- The Washington Times - Saturday, September 11, 2004

BALTIMORE — The clicking of the pump helping Victor Batts’ heart quickened as he tried to describe what it was like to walk comfortably again.

“The last couple of weeks have been astronomical,” said Mr. Batts, his voice choked with emotion. “I’ve been able to walk distances I haven’t walked in three years. I never thought I would be able to do the things I’ve done in the past few days.”

Mr. Batts, 51, is the first patient to receive a type of heart pump under evaluation for those not eligible for a transplant. He was discharged Thursday from the University of Maryland Medical Center in Baltimore, where he had the Novacor pump installed in July.

First approved for those awaiting a transplant, the pump is now being studied to evaluate whether it can be used as a permanent or “destination” therapy.

The pump, made by World Heart Corp., is being compared to the HeartMate pump approved two years ago by the U.S. Food and Drug Administration as a permanent treatment for thousands too ill to be considered for a transplant.

World Heart, based in Ottawa, Ontario, is sponsoring the study.

Mr. Batts, who has severe heart failure, had kidney and liver damage when he arrived at the medical center in July, so he was ineligible for a transplant. His heart wasn’t responding well to medication, making the pump his last hope.

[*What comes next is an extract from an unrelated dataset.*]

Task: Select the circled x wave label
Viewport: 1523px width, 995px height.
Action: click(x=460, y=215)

The pump has saved Mr. Batts, but Dr. Stephen S. Gottlieb, director of heart failure and cardiac transplantation at the University of Maryland Medical Center, said the study also will help determine which type of devices may work best for those who are not as ill.

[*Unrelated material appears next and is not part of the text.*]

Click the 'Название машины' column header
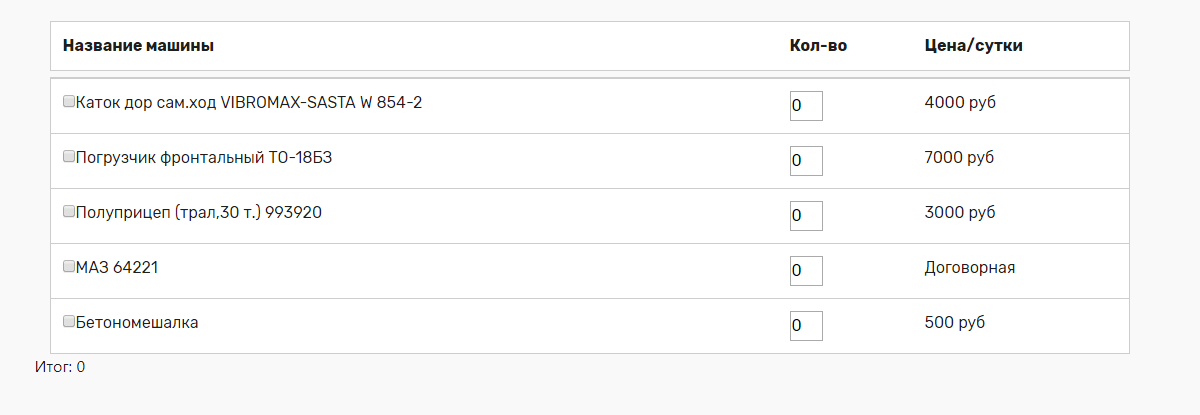 click(x=138, y=46)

“If this is going to become a medical treatment for any but those patients who are dying, it’s going to mean we are going to have to improve these devices,” Dr. Gottlieb said.

Dr. Bartley P. Griffith, chief of cardiac surgery, said the Novacor pump has a smooth inside designed to prevent clots from forming. The HeartMate has a rough-textured inside to which blood vessels can stick.

Which type is best has not been determined.

Heart failure is a condition in which the heart’s muscle becomes weakened and gradually loses its ability to supply enough blood, causing shortness of breath and fluid retention, Dr. Gottlieb said.

Heart failure can be caused by high blood pressure, abnormal heart valves and heart muscle disease. The risk is increased by obesity, a high-fat diet and a lack of exercise.

Nearly 5 million people in the United States have heart failure and about 550,000 people are diagnosed with it each year. Most can be treated with medication, but pumps and transplants are used in some cases, Dr. Griffith said.

More than 2,000 heart transplants were performed last year in the United States, while about 3,500 people are now waiting for one.

A total of 390 patients will be recruited for the study. Those selected must have advanced heart failure, be short of breath even while resting and unable to perform normal daily activities.

The pump, which does not replace but rather assists the heart, is implanted in the body and powered by batteries carried in a small bag or backpack, connected through wires that protrude through the skin. Following surgery, the patients will return home and their health and quality of life will be assessed.

Mr. Batts, a Baltimore-area resident and retired Bethlehem Steel worker, said he has already become used to the constant click of the pump and was looking forward to going home and returning to gardening and helping around the house.

His wife, Valerie, said her husband was at “death’s door” when he arrived at the hospital.

“I never thought we would be here talking,” she said.